Prompt 1: Repeat a passage from the article on Canada's record budget deficit, starting at "OTTAWA (Reuters) - Canada’s" and ending at "expected this fall.".
Prompt 2: In the article on Canada's record budget deficit, what deficit figure did the federal government project in its July fiscal update?
Prompt 3: Pick up the article on Canada's record budget deficit after its last sentence and carry it forward.

Document segment:
Canada's budgetary watchdog sees record deficit on COVID-19 spending

A Canadian dollar coin, commonly known as the "Loonie", is pictured in this illustration picture taken in Toronto January 23, 2015. REUTERS/Mark Blinch

OTTAWA (Reuters) - Canada’s budget deficit is on track to hit C$328.5 billion ($245.7 billion) in the 2020/21 fiscal year, including C$226 billion in pandemic relief spending, the country’s independent parliamentary budget officer (PBO) said on Tuesday.

While that would be largest budgetary deficit since the series began in 1966/67, it is lower than the C$343.2 billion projected by the federal government in its last fiscal update in July. The next fiscal update is expected this fall.

PBO Yves Giroux’s latest non-partisan report only includes measures announced up to Sept 1, and therefore does not tally new promises made by the ruling Liberals in the so-called Speech from the Throne earlier this month.

Giroux noted that without considering new commitments, he expects the record increase in spending in 2020/21 to be temporary. He projected the deficit to decrease to C$73.8 billion in 2021/22 and to continue to decline thereafter.

Provided records:
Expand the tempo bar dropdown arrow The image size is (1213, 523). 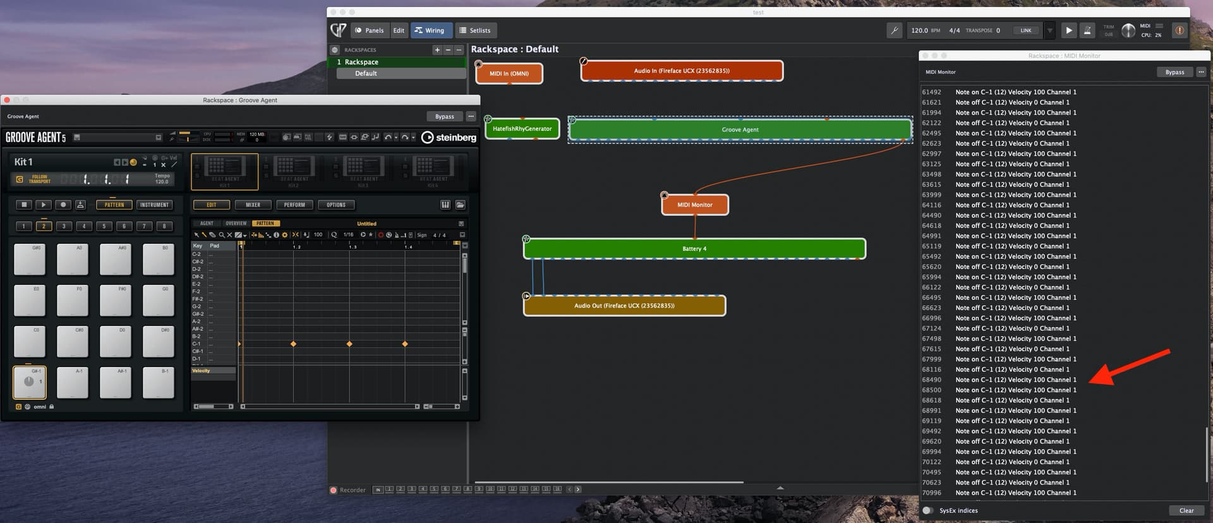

...

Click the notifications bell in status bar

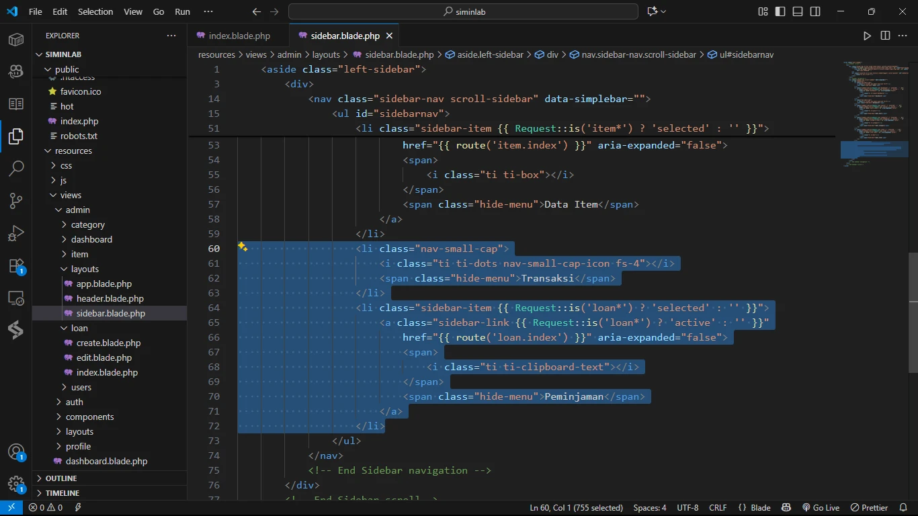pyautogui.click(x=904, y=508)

Answer section 1:
OTTAWA (Reuters) - Canada’s budget deficit is on track to hit C$328.5 billion ($245.7 billion) in the 2020/21 fiscal year, including C$226 billion in pandemic relief spending, the country’s independent parliamentary budget officer (PBO) said on Tuesday.

While that would be largest budgetary deficit since the series began in 1966/67, it is lower than the C$343.2 billion projected by the federal government in its last fiscal update in July. The next fiscal update is expected this fall.

Answer section 2: C$343.2 billion.

Answer section 3:
“As the labor market recovers and household and business confidence improve, the economy will slowly recuperate, with real GDP projected to reach its pre-crisis level by early-2022,” Giroux said.

Still, the twin shocks of COVID-19 pandemic and sinking oil prices will have a “permanent impact on the Canadian economy,” Giroux said.

Without new spending, Canada’s debt-to-GDP ratio will peak at 48.3% in 2022/23, gradually declining over the medium term.

“Based on a return to pre-crisis policy settings and our economic outlook, federal fiscal policy over the medium term would be sustainable,” Giroux said.